→ TASK DIRECTIONS
Lines from the one containing "The width and" through the last line of the records below need to be repeated exactly; nothing else, and no pictures.

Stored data
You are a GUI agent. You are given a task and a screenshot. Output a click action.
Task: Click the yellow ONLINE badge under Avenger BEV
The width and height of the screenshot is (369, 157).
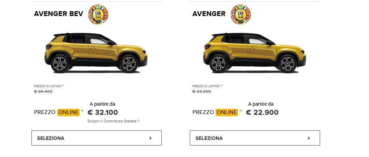pos(68,112)
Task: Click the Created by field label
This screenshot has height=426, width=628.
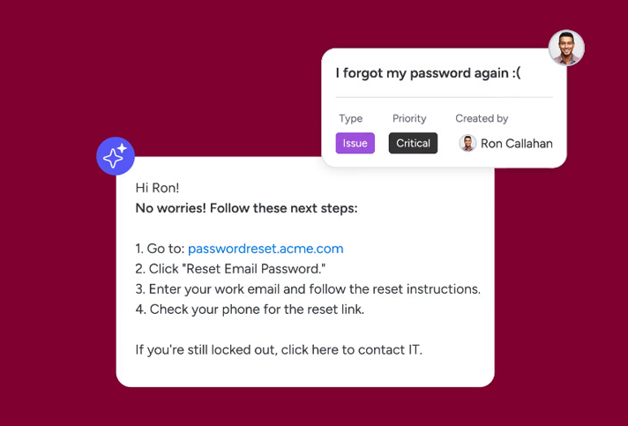Action: pos(482,118)
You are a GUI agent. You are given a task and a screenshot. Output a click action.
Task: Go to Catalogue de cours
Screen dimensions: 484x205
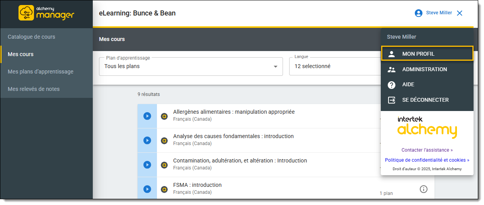pos(31,37)
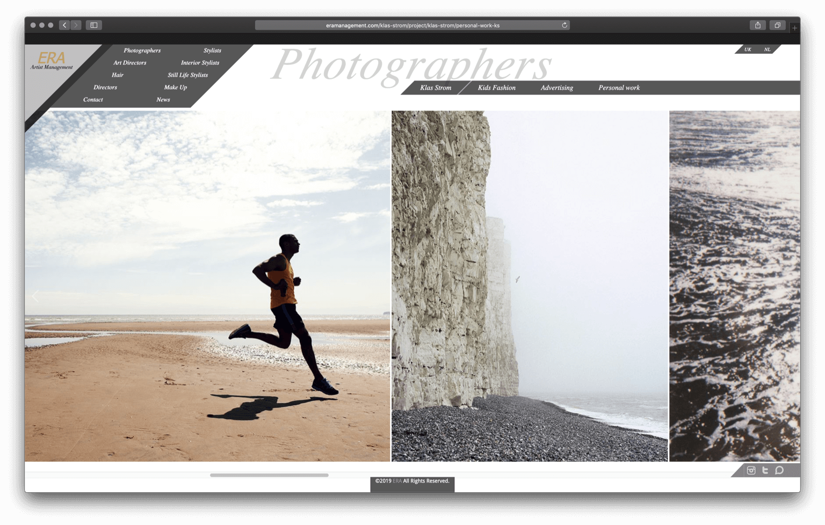Click Safari's Share icon
The height and width of the screenshot is (525, 825).
pos(757,25)
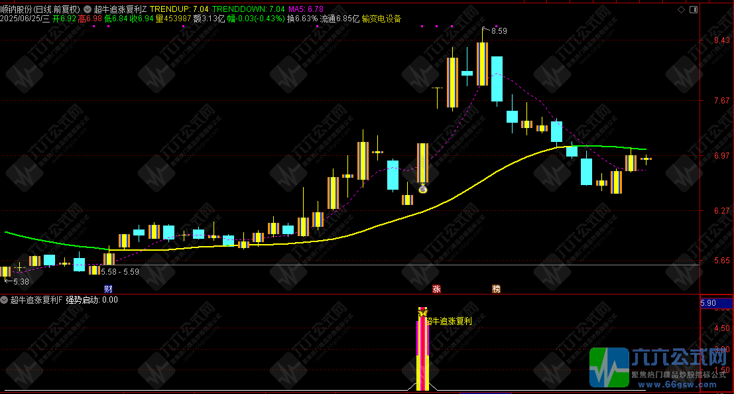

→ EXERCISE RESPONSE
The width and height of the screenshot is (369, 157).
pos(68,112)
Task: Click the Created by field label
This screenshot has height=426, width=628.
Action: pos(482,118)
You are a GUI agent. You are given a task and a screenshot. Output a click action.
Task: Go to Catalogue de cours
Screen dimensions: 484x205
pos(31,37)
Click Safari's Share icon
The height and width of the screenshot is (525, 825).
pos(757,25)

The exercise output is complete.